The authors are Quartermaster graduates of the Combined Logistics Officer Advanced Course 97-1/2 at Fort Lee, Virginia.
Computer Simulation Equals Better Parachutes
Parachutes have long played an important role in the deployment of soldiers and supplies. Airdrop technology will take on an even greater role in the future, as humanitarian operations increase in frequency and demand for the rapid deployment of food, medicine and relief shelters rises. The US Army Soldier System Command’s Natick Research, Development and Engineering Center (NRDEC), Natick, MA, is constantly looking at ways to advance airdrop capabilities. NRDEC’s Mobility Directorate is paving the way for more efficient parachute design and safer parachute deployment.
Understanding the physical forces that govern the deployment, inflation, terminal descent and impact of airdrop systems is important to designing parachutes. The physics of these events are very complex, however, because they involve not only the motion of the airdrop system itself but also the turbulent airflow around and through the parachute. Analytical or numerical models describing and predicting parachute deployment and inflation have therefore been difficult to construct, and parachute designers have traditionally relied on trial and error tests in the field.
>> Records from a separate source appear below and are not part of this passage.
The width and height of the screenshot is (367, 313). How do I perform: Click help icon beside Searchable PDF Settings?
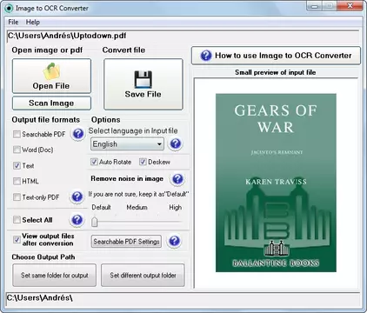(174, 241)
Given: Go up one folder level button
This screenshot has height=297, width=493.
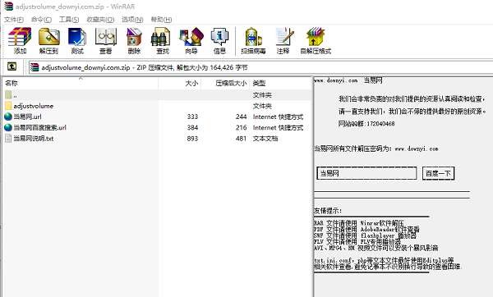Looking at the screenshot, I should click(12, 66).
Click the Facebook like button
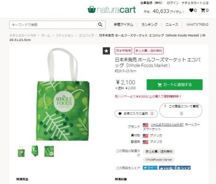The image size is (216, 184). coord(167,168)
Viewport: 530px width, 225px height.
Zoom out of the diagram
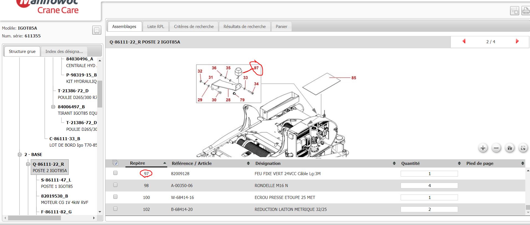click(496, 148)
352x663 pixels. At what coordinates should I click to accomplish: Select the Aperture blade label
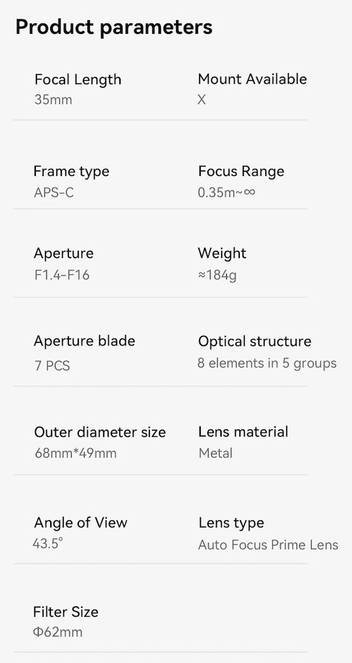(x=85, y=341)
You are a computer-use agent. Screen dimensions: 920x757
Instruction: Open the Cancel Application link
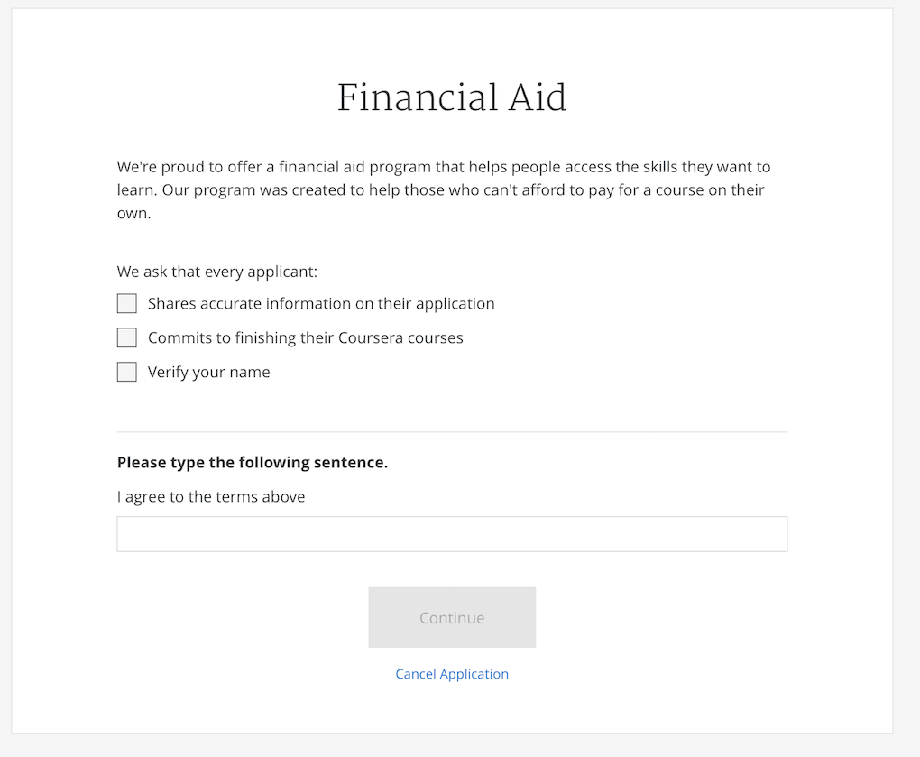coord(452,674)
The Mobility Directorate’s Computational Analysis Team (CAT) is now developing analytical models that predict the physics of parachutes by coupling equations that govern the air with equations that govern the motion of the parachute. Soon, designers will be able to use computer software based on these models to create new parachute systems, rather than relying on full-scale testing.
CAT aerospace engineers say that using computer simulations to develop parachutes and airdrop systems will reduce the time and save the expense associated with large-scale testing. It will also assist in the optimization of new capabilities and provide an “airdrop virtual proving ground environment.”
The goal is to develop a relatively user-friendly design tool that can predict realistic parachute performances so that engineers can design new parachutes to meet a variety of performance goals. During humanitarian airdrop missions in Bosnia, for example, when the G12 parachute was found to be too large for the load, the technology was used to come up with ways to make the chute act like a smaller model.
Working with researchers from the Army High Performance Computing Research Center, the University of Connecticut, the Army Research Laboratory and elsewhere, with support from the Army Research Office, CAT researchers are trying to numerically couple software that predicts fluid dynamics with software predicting structural dynamics.